# Information provided start

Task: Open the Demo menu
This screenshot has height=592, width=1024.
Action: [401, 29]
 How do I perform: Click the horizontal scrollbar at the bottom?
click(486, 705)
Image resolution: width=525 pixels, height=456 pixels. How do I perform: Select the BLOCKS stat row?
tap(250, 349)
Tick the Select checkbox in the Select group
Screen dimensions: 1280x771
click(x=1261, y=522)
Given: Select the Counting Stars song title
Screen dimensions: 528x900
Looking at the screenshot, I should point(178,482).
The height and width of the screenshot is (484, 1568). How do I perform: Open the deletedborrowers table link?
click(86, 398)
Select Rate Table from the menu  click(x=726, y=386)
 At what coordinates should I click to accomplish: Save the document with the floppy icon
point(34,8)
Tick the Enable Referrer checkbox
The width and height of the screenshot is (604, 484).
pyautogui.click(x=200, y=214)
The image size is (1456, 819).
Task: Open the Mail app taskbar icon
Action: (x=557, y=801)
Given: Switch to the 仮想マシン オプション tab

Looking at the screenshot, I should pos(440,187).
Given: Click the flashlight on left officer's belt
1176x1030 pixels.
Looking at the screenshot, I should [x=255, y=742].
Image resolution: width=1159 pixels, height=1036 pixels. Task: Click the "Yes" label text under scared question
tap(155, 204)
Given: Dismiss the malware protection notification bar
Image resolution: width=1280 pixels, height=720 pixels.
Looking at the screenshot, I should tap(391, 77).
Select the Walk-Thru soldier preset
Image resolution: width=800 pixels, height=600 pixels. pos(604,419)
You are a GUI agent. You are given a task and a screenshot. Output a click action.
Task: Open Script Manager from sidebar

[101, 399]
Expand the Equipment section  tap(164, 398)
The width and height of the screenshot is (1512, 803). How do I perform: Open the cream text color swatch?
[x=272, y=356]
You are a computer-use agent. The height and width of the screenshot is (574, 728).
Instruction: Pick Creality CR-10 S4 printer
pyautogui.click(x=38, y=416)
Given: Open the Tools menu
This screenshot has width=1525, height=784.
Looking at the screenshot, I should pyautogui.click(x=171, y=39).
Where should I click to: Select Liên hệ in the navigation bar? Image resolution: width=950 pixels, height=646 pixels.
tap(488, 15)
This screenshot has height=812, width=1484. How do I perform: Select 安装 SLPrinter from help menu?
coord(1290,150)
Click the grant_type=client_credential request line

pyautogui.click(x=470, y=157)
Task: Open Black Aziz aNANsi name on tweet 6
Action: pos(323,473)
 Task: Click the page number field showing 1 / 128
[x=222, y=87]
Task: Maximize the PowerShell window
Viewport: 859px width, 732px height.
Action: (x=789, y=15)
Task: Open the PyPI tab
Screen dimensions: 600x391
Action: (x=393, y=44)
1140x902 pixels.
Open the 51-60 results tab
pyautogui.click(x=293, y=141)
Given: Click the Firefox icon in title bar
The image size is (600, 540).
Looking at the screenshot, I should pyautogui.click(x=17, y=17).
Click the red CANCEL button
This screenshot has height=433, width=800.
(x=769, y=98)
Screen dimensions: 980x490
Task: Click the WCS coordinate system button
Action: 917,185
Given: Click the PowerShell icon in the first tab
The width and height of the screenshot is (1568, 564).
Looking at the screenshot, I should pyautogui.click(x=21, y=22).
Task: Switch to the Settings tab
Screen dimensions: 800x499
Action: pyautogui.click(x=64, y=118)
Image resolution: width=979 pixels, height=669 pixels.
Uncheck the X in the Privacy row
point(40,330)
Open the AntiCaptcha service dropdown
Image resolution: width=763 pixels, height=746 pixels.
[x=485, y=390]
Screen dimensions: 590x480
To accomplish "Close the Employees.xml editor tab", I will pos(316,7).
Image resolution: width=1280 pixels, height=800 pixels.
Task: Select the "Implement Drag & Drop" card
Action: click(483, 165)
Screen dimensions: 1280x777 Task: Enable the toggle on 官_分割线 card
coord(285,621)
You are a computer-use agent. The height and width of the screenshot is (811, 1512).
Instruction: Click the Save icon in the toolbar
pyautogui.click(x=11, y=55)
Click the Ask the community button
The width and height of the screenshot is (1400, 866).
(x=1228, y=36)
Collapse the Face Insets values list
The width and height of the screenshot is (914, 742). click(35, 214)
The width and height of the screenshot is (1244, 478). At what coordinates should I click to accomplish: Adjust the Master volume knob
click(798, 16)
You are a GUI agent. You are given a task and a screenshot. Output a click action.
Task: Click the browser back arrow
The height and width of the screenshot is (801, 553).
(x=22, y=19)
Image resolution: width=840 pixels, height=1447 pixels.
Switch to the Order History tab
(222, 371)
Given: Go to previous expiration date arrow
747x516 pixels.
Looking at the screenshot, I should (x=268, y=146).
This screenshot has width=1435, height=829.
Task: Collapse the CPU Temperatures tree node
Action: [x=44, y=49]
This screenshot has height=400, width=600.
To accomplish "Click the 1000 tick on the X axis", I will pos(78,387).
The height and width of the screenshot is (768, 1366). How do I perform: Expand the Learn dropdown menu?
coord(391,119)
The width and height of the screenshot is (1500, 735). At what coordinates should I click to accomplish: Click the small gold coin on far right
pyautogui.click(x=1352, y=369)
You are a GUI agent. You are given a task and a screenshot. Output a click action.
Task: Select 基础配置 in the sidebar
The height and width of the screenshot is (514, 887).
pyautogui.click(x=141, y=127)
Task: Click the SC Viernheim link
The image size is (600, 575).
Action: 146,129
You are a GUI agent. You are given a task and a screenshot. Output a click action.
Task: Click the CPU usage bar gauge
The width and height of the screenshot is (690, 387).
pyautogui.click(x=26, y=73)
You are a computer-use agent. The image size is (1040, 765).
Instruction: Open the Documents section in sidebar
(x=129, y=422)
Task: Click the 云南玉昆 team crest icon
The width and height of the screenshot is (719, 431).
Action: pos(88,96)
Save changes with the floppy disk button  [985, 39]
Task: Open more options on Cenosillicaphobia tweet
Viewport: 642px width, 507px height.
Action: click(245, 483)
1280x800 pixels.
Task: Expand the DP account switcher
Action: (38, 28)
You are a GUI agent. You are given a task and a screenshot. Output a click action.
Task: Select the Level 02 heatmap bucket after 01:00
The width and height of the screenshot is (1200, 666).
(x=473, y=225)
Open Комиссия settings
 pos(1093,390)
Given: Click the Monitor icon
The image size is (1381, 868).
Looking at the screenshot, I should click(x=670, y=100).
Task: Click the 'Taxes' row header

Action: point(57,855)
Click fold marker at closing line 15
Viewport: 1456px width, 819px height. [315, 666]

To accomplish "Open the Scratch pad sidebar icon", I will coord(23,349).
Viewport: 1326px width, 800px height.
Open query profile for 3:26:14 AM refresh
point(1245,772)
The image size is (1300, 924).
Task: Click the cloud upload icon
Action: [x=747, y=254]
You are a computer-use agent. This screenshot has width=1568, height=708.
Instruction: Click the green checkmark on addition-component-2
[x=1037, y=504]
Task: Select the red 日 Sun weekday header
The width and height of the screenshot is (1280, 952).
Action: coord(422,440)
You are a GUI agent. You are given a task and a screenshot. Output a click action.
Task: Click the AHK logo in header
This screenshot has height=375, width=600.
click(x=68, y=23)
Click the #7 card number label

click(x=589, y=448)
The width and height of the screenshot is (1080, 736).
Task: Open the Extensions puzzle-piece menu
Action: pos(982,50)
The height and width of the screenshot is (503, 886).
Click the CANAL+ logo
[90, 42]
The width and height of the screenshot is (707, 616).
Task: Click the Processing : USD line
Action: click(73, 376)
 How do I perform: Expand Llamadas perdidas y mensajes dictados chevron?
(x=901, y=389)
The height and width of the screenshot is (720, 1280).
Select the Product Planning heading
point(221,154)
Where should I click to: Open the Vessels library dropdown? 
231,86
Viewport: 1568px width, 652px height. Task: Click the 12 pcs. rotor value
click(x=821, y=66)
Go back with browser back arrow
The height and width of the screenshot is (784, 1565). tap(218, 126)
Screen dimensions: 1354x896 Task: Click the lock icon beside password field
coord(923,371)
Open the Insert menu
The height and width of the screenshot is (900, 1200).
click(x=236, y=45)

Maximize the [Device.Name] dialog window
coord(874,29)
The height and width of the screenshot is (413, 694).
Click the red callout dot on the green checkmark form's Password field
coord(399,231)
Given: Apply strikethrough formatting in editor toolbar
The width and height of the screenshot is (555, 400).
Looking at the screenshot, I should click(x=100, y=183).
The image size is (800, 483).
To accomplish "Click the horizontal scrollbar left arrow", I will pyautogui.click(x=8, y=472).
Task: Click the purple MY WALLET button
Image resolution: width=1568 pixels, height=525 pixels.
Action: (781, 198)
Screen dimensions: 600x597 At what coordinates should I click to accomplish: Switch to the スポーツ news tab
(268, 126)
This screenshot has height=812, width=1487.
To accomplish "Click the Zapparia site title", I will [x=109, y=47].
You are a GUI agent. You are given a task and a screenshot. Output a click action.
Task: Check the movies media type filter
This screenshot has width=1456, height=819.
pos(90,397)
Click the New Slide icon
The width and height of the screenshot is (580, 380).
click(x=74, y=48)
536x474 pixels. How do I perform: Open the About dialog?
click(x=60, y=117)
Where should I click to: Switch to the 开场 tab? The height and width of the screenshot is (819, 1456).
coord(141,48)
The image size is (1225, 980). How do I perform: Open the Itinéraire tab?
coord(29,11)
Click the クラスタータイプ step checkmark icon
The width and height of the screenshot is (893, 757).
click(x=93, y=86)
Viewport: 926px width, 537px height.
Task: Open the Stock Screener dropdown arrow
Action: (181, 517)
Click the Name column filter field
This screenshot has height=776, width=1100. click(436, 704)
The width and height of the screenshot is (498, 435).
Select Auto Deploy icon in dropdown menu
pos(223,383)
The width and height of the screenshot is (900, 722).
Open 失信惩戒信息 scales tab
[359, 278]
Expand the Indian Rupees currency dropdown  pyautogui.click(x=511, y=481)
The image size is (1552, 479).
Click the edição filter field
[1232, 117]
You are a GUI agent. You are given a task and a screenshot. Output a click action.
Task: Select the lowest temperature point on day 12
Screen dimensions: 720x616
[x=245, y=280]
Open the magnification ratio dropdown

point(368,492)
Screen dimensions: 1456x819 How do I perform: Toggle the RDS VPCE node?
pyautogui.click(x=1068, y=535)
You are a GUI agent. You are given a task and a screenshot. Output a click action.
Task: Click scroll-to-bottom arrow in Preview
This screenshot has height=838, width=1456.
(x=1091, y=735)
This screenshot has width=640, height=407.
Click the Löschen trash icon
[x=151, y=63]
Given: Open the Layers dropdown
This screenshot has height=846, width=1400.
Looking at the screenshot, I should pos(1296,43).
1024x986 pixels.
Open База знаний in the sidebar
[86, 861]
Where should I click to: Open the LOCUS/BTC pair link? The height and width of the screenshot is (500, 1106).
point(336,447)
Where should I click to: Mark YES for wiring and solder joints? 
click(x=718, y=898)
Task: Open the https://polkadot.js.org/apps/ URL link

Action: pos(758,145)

# Information provided end

Reproduce, without alteration, the lines of the records that begin at the line containing "Given: Switch to the 仮想マシン オプション tab" and end after the line containing "Looking at the screenshot, I should [x=255, y=742].".

▶ [In response]:
Given: Switch to the 仮想マシン オプション tab

Looking at the screenshot, I should pos(440,187).
Given: Click the flashlight on left officer's belt
1176x1030 pixels.
Looking at the screenshot, I should [x=255, y=742].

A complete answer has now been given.